Q&A: OSSEC, the open source host-based intrusion detection system
Daniel B. Cid is the founder of the open source OSSEC HIDS and a principal researcher at Trend Micro. He has a special interest in intrusion detection, log analysis and secure development. In this interview he discusses the the open source host-based intrusion detection system in detail.
Give our readers some background on the OSSEC project. How did it all start and evolve?
OSSEC is an open source HIDS that merges log analysis, file integrity monitoring, rootkit detection and active responses. It started as a side-project to help me solve some problems that I had on a previous job (6-7 years ago). They had the need to do integrity checking on multiple systems (Linux, Solaris AIX, etc) and Tripwire just didn’t scale for us. We were forced to make it scale, and started using it because was the only solution available at the time, but it was a pain to manage individually on 100+ servers.
To minimize my problems, I decided to spend some nights developing a solution that would act like a centralized Tripwire, with all the files, checksums and alerts on one system only. It was meant to be more secure and easy to manage and that’s how the Syscheck project was born.
Next, I needed was something like chkrootkit, but centralized and easy to add/remove stuff. A shell script with more than 1,000 lines didn’t do it for me. That’s how my second project, Rootcheck was born – it did all that chkrootkit did, but in a centralized and more elegant manner, with all the checks specified in configuration files centrally (later it evolved to system auditing and more advanced tests).
Being an open source fan, I released both as open source and created the OSSEC project to host them. My idea was to use OSSEC as my repository of open source security projects. A little while after, I released a centralized log analysis tool, osaudit, with a rule engine to analyze, decode and correlate logs.
Having these three projects separated and constantly installing the three on all my systems, I thought, why not merge them all together in a full HIDS package? That’s how the OSSEC HIDS started and we first released it as a full HIDS in 2005. Later we added active responses, Windows support, agentless options to monitor routers and switches a quite a few more.
Last year Third Brigade acquired the project and that helped even more with our development. Since then I can work on OSSEC during the day and have the luxury of sleep during the nights (when before it was the only time available to develop it).
When looking at OSSEC, what features would you emphasize as the most important? What do your users appreciate the most?
Many projects (especially commercial ones), add features based on market requirements or just based on the latest trend. Coming from a system admin background, I like to add features that makes the job of admins and security analysts easier. That’s the end goal of OSSEC.
I think what most users appreciate are the fact that we actually try to make their life easier and we listen to them. The installation is simple. I spent months trying to make a cross-platform installation script that would work everywhere (Linux, Solaris, AIX, HP-UX, Mac, etc). And one of the most common compliments I hear is that the installation is a breeze and secure by default. We create privilege separation users, setup a chroot jail, fix the permissions, all automatically (same with upgrades).
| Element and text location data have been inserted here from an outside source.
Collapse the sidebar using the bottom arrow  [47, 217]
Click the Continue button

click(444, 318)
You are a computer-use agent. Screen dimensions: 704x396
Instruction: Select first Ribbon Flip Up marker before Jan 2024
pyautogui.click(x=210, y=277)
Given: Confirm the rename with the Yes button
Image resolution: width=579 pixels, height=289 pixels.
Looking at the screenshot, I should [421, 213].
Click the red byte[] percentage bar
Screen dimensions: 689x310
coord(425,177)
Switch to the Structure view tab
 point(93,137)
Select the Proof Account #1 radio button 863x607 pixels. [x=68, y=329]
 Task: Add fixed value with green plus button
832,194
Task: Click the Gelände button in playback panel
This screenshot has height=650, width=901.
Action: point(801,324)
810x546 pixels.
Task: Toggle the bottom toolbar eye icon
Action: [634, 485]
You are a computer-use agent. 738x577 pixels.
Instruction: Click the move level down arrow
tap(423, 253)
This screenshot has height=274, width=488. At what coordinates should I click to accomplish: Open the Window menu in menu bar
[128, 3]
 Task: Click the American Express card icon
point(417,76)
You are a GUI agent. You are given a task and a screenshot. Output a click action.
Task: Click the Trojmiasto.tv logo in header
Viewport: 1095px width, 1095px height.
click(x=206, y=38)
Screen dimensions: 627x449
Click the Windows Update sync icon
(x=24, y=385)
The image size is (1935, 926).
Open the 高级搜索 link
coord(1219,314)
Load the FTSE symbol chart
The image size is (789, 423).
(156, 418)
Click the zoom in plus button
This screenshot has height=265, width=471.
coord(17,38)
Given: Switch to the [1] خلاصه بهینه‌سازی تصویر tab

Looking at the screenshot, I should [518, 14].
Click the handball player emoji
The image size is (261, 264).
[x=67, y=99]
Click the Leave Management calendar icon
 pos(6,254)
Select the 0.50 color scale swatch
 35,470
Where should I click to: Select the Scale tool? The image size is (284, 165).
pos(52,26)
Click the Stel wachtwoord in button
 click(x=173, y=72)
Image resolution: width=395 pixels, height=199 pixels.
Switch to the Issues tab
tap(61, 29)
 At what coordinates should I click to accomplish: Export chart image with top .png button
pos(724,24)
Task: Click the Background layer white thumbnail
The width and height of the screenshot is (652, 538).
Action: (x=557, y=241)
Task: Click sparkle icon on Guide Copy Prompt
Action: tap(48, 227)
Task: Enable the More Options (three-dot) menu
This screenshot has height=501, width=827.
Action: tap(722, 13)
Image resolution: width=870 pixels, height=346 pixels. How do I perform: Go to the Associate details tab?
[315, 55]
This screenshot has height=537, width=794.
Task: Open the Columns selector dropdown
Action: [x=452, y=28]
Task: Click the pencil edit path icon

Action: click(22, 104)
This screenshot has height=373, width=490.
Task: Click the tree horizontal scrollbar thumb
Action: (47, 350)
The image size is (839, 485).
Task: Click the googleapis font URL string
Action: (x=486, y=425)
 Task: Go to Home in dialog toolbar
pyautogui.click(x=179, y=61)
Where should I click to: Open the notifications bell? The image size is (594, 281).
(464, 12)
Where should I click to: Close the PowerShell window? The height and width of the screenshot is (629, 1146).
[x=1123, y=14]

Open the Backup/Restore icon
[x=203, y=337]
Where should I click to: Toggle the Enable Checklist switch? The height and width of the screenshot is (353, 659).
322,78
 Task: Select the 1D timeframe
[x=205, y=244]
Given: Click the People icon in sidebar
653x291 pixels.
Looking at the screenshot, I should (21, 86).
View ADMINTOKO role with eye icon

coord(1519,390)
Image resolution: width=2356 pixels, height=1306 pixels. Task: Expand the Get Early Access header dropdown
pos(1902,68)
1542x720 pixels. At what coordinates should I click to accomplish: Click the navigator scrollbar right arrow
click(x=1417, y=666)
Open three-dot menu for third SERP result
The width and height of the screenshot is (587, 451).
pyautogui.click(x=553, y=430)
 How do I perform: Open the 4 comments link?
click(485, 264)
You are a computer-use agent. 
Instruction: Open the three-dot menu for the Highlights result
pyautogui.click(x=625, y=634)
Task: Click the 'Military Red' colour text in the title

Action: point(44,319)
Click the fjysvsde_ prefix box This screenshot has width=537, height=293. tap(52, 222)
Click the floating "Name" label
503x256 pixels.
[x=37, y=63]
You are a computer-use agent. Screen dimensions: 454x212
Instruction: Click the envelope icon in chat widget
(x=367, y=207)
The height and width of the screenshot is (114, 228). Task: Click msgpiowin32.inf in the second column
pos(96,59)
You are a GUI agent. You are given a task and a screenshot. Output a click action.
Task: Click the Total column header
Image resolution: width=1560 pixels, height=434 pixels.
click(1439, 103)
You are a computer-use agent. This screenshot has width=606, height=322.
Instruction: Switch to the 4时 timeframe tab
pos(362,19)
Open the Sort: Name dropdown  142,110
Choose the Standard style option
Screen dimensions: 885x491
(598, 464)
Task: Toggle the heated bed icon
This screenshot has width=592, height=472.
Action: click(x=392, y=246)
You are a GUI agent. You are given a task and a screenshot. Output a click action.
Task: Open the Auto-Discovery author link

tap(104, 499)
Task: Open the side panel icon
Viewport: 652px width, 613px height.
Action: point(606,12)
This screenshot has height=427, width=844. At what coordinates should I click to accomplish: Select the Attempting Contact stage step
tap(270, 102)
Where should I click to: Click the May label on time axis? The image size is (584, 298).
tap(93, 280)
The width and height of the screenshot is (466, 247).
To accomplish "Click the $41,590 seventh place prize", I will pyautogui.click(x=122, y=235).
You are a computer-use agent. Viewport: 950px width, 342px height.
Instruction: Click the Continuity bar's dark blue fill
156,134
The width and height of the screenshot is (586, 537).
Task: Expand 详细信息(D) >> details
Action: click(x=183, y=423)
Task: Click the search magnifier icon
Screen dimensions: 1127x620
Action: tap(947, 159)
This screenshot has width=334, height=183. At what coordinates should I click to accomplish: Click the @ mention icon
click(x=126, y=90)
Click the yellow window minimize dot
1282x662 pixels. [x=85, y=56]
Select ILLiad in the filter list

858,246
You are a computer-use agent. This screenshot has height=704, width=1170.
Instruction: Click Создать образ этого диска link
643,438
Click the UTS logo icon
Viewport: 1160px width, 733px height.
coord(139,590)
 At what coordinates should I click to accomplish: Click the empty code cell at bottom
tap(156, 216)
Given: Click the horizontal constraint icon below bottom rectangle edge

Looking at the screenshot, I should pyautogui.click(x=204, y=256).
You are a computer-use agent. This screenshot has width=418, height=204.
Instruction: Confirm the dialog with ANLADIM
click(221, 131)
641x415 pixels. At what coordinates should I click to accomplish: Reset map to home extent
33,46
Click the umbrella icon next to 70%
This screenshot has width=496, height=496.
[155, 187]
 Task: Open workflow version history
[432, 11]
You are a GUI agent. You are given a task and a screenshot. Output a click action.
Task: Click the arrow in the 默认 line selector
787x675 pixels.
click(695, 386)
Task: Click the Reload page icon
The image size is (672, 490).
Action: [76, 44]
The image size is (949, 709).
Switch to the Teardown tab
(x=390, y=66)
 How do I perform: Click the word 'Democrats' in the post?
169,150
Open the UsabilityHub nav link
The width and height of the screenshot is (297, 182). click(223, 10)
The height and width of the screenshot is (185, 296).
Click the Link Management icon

We also try to make our community very open and friendly. You can chat with active users on IRC almost any time of the day, and we do help out a lot.
How many developers and contributors work on the OSSEC project?
We have lots of contributors, especially people helping with translations, rules, testing, etc. The active development team is just me right now, but we have lots of people sending small patches or diffs for features that they like. We had some people that helped for a little while too, but due to job, family, and other commitments, they couldn’t stick very long.
The Splunk-for-OSSEC application made it possible to integrate OSSEC alerts into Splunk. Did this combinations bring in new users?
It’s more like a OSSEC-for-Splunk application, since we are feeding the data to them. It certainly brought new users because one thing OSSEC always lacked was a good web interface and Splunk gave that to us. If you combine our log analysis engine with their cool web search and reporting you get a very powerful tool. But at the end, I think we are giving them more users then the other way around 🙂
Over the years OSSEC has received numerous positive reviews. Does having well-known security professionals like Richard Bejtlich praising your work raise the bar on future versions? What kind of additions can we expect in the near future?
You know, most open source projects survive of passion and motivation alone. When someone of that caliber tells you
that he is using OSSEC and actually enjoying, it gives you so much motivation to keep working and keep improving the project. That applies not only to me, but to most open source developers out there.
Next time you try an open source tool and like it, send some kudos to the developers. That might give them the motivation they need to keep working on it. Right now Trend Micro pays me to develop OSSEC full time, but very few projects are that lucky.
As far as additions to the near future, OSSEC 2.2 is coming out in a few weeks!